Narrative in Psychotherapy
NARRATIVE MEANS TO THERAPEUTIC ENDS
Michael White & David Epston
W.W.Norton, 1990
EDUCATIONAL OBJECTIVES The reader will be able to:
• Apply the principles of narrative therapy
• Learn to validate the client’s experience that the accepted stories of his/her life are inadequate to his/her experience
• Understand how the client can be helped in re-storying his/her life and that power and knowledge are a part of this process
• Understand that externalization of the problem assists this process
• Learn to identify unique outcomes and investigate these in defiance of the power of the problem
• Understand that identification and provision of space for alternative knowledge is central to therapy
Michael White was an Australian social worker and family therapist. He was the cofounder of Narrative Therapy.

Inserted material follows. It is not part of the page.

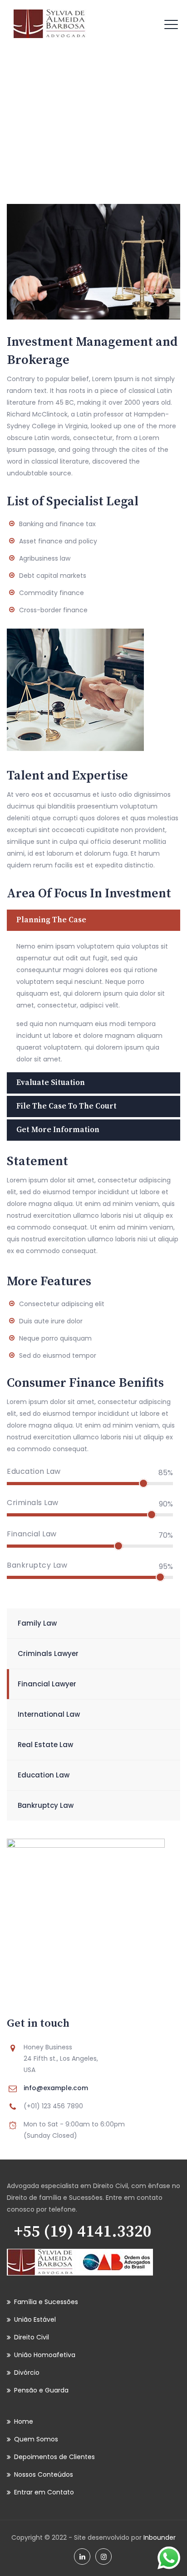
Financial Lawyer (47, 1684)
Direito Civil (31, 2337)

David Epston is a New Zealand therapist, and codirector of the Family Therapy Center in Auckland, New Zealand. He is considered the cofounder of Narrative Therapy.

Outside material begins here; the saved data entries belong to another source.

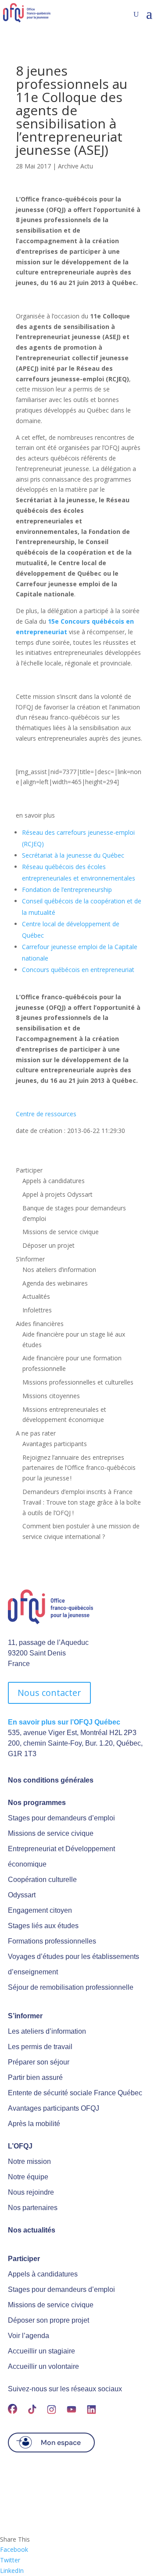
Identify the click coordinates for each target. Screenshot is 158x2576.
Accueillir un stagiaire (41, 2351)
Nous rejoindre (31, 2192)
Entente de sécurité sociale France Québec (75, 2093)
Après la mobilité (34, 2123)
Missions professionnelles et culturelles (77, 1382)
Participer (29, 1170)
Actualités (36, 1296)
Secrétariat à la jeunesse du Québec (73, 855)
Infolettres (37, 1310)
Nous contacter (49, 1693)
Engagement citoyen (40, 1910)
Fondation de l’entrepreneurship (67, 889)
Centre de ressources (46, 1114)
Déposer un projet (48, 1245)
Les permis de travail (40, 2046)
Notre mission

White and Epston base their therapy on the assumption that people experience problems when the stories of their lives, as they or others have invented them, do not sufficiently represent their lived experience. Therapy then becomes a process of storying or restorying the lives and experiences of these people. In this way narrative comes to play a central role in therapy. Both authors share delightful examples of a storied therapy that privileges a person’s lived experience, inviting a reflexive posture and encouraging a sense of authorship and reauthorship of one’s experiences and relationships in the telling and retelling of one’s story.